Cependant, en l’espèce, c’est à juste titre que la représentante de la préfecture fait valoir qu’en l’absence de documents d’identité de M [B], son identité et sa nationalité sont incertaines ; que des démarches peuvent être entreprises auprès des autorités de plusieurs pays afin de l’identifier et que l’on ne peut conclure, à ce stade de sa rétention administrative, à l’absence de perspective raisonnable d’éloignement.
De plus, l’aggravation des tensions diplomatiques entre l’Algérie et la France ne scelle pas nécessairement une absence de perspective raisonnable d’éloignement à ce stade de la rétention administrative de M. [B], les relations entre les deux pays étant fluctuantes et évolutives.

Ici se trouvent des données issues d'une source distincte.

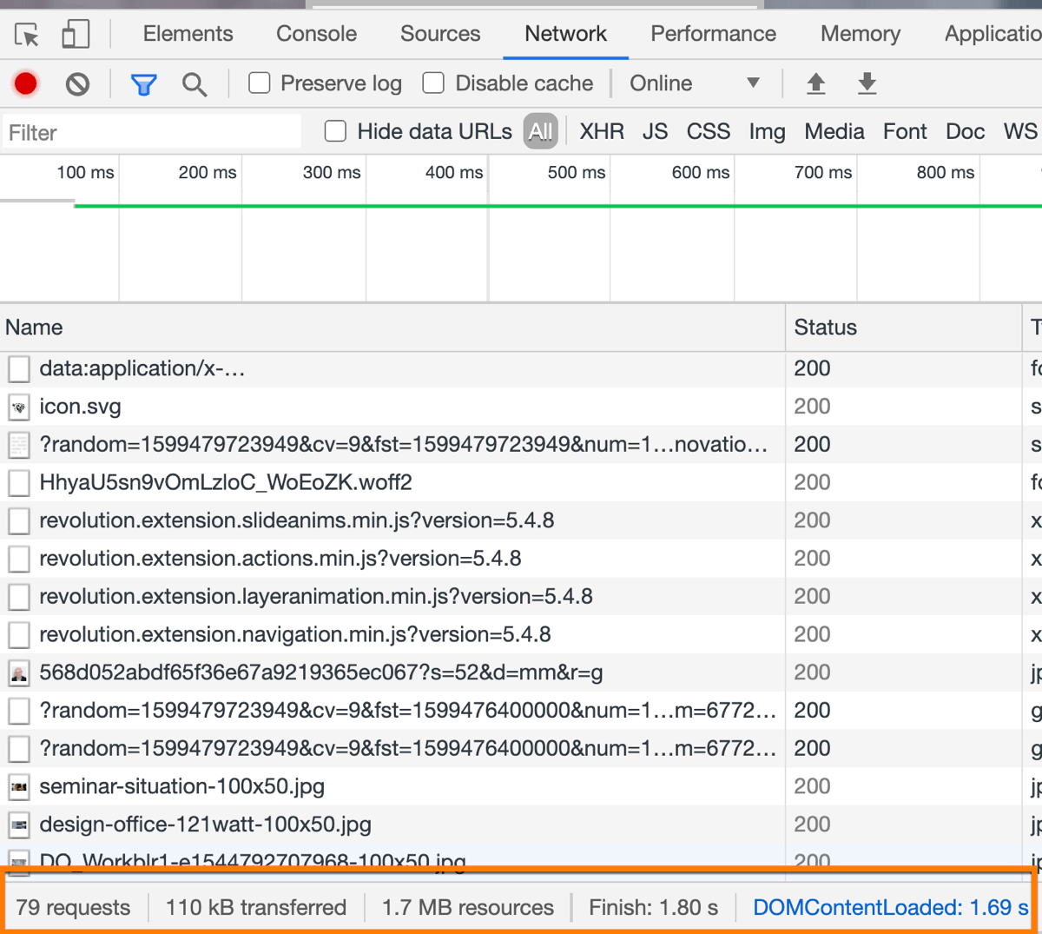The image size is (1042, 934).
Task: Click the red record network log button
Action: (x=25, y=83)
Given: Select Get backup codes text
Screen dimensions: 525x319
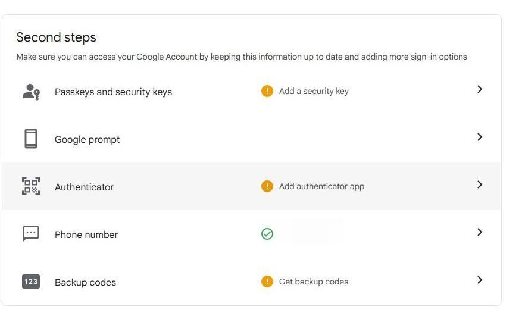Looking at the screenshot, I should coord(313,282).
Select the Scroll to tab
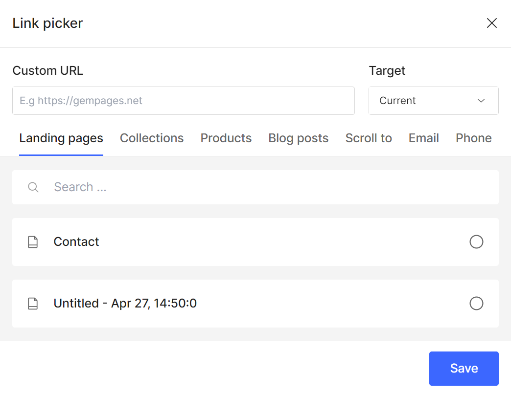Image resolution: width=511 pixels, height=395 pixels. (x=369, y=138)
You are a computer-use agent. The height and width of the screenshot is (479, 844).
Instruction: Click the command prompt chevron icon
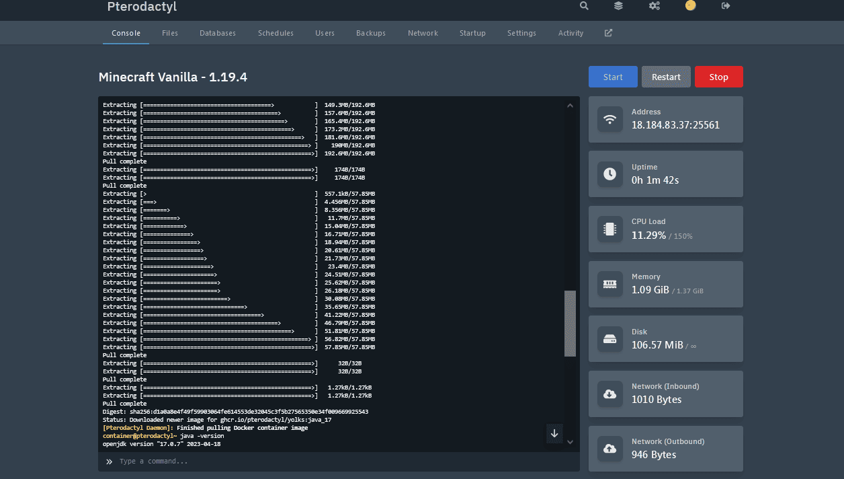point(110,462)
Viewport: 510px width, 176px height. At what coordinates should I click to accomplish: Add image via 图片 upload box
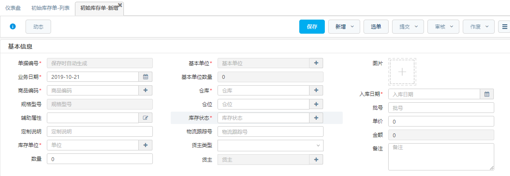(x=402, y=72)
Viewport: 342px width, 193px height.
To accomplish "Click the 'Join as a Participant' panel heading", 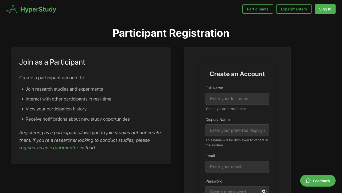I will tap(52, 62).
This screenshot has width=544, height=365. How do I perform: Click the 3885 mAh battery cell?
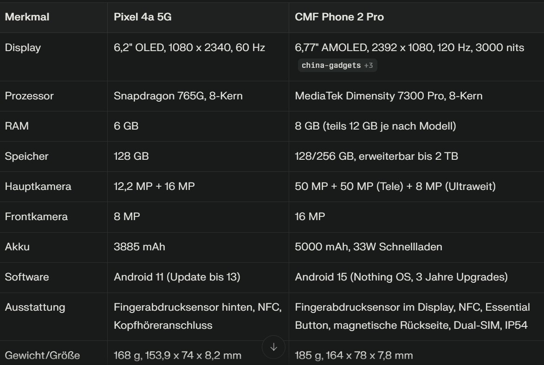(139, 247)
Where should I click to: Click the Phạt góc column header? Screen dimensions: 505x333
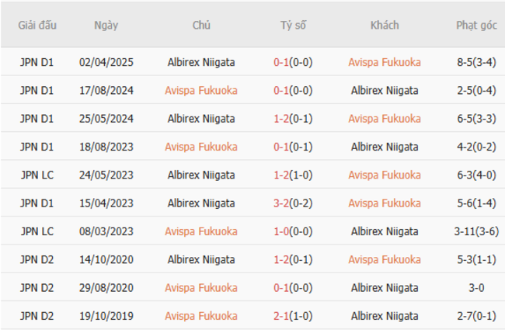pyautogui.click(x=476, y=26)
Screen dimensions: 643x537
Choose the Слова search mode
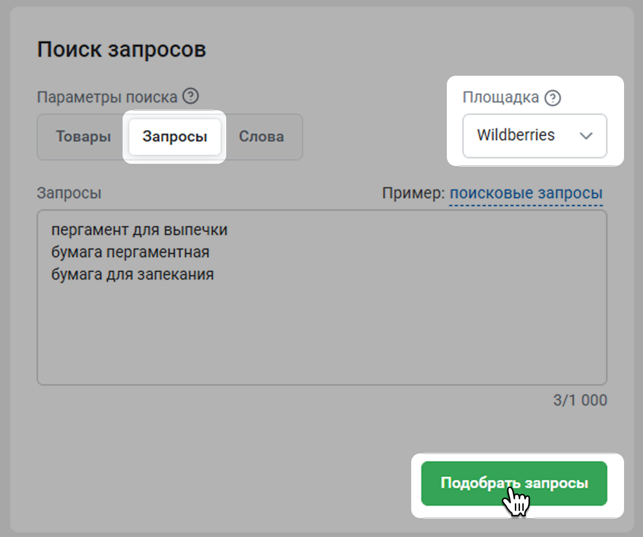(261, 137)
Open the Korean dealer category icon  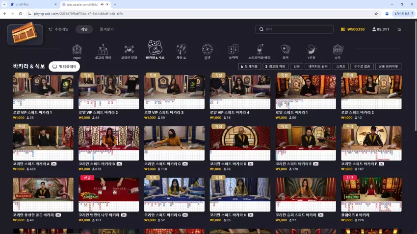coord(129,52)
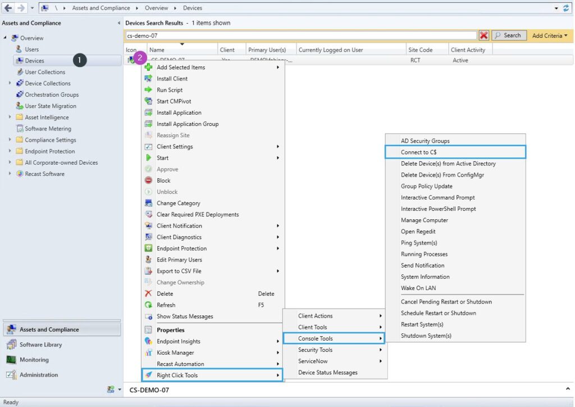
Task: Switch to Software Library workspace
Action: pos(40,345)
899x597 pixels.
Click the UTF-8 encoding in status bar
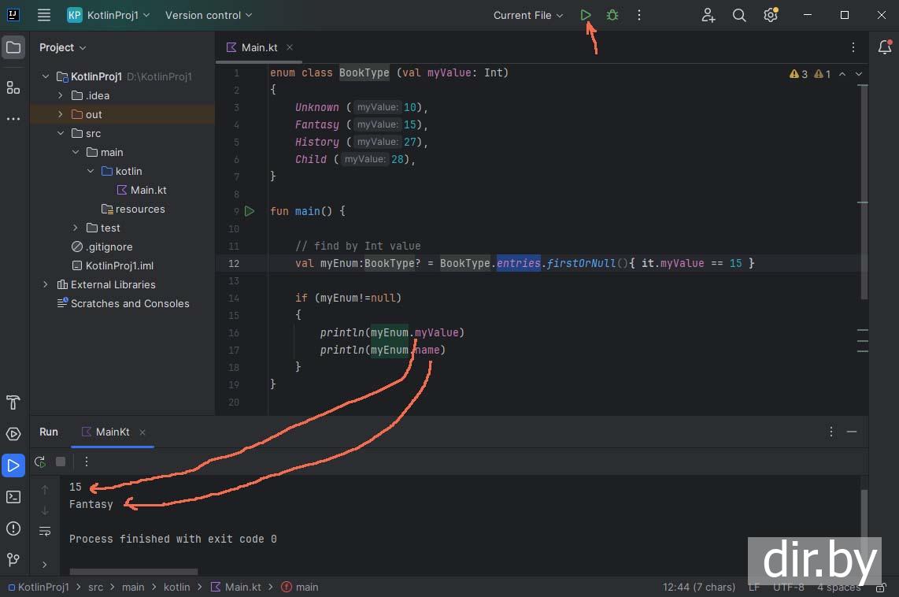788,587
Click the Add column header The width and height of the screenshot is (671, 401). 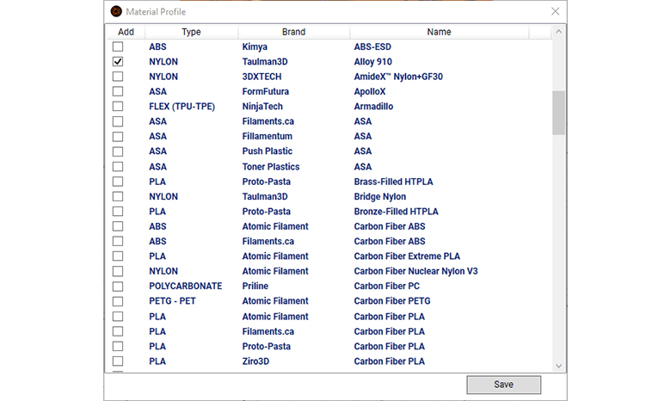126,32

En conséquence, ce moyen sera rejeté.
PAR CES MOTIFS
Statuant publiquement par décision Contradictoire en dernier ressort, après débats en audience publique,
Confirmons l’ordonnance du magistrat désigné pour le contrôle des mesures d’éloignement et de rétention en date du 14 Mai 2025.

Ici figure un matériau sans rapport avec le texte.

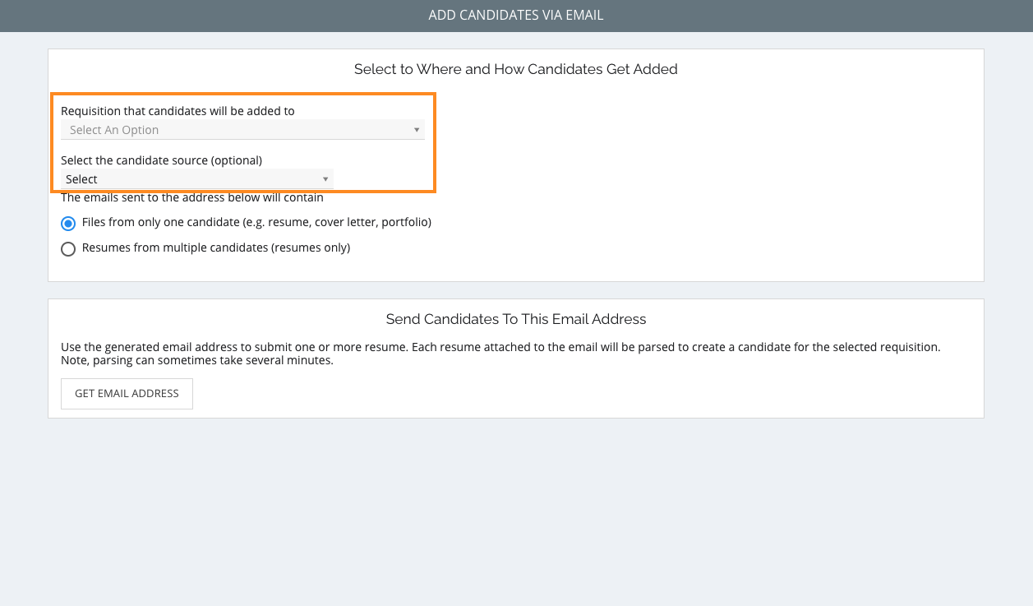Click 'Requisition that candidates will be added to' label
This screenshot has width=1033, height=606.
(x=178, y=111)
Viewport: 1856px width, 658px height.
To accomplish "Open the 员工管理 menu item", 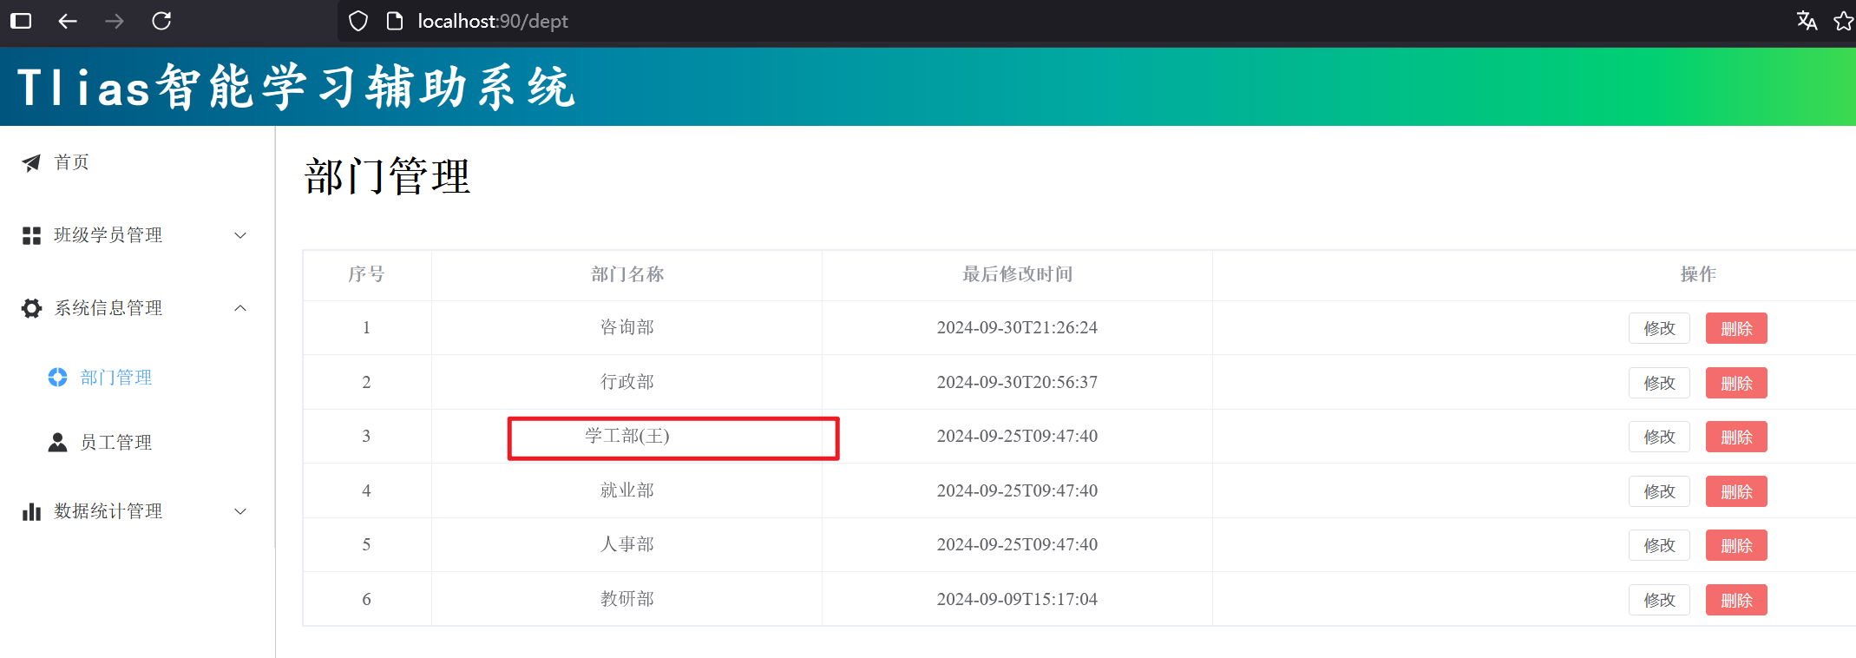I will click(x=115, y=443).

Les parties sont avisées qu’elles peuvent se pourvoir en cassation contre cette ordonnance dans un délai de 2 mois à compter de cette notification, le pourvoi devant être formé par déclaration au greffe de la Cour de cassation, signé par un avocat au conseil d’Etat ou de la Cour de cassation.
Le greffier Le président
Reçu et pris connaissance le :
Monsieur [X] [B]
Assisté d’un interprète
COUR D’APPEL D’AIX-EN-PROVENCE
Chambre 1-11, Rétentions Administratives
[Adresse 7]
Téléphone : [XXXXXXXX02] – [XXXXXXXX03] – [XXXXXXXX01]
Courriel : [Courriel 4]
Aix-en-Provence, le 16 Mai 2025
À
— PREFECTURE DES ALPES MARITIMES
— Monsieur le directeur du centre de rétention administrative de [Localité 5]
— Monsieur le procureur général
— Monsieur le greffier du Juge des libertés et de la détention de NICE
— Maître Vianney FOULON
NOTIFICATION D’UNE ORDONNANCE
J’ai l’honneur de vous notifier l’ordonnance ci-jointe rendue le 16 Mai 2025, suite à l’appel interjeté par :
Monsieur [X] [B]
né le 03 Mars 1999 à [Localité 6] (ALGERIE)
de nationalité Algérienne
Je vous remercie de m’accuser réception du présent envoi.
Le greffier,
VOIE DE RECOURS
Nous prions Monsieur le directeur du centre de rétention administrative de bien vouloir indiquer au retenu qu’il peut se pourvoir en cassation contre cette ordonnance dans un délai de 2 mois à compter de cette notification, le pourvoi devant être formé par déclaration au greffe de la Cour de cassation.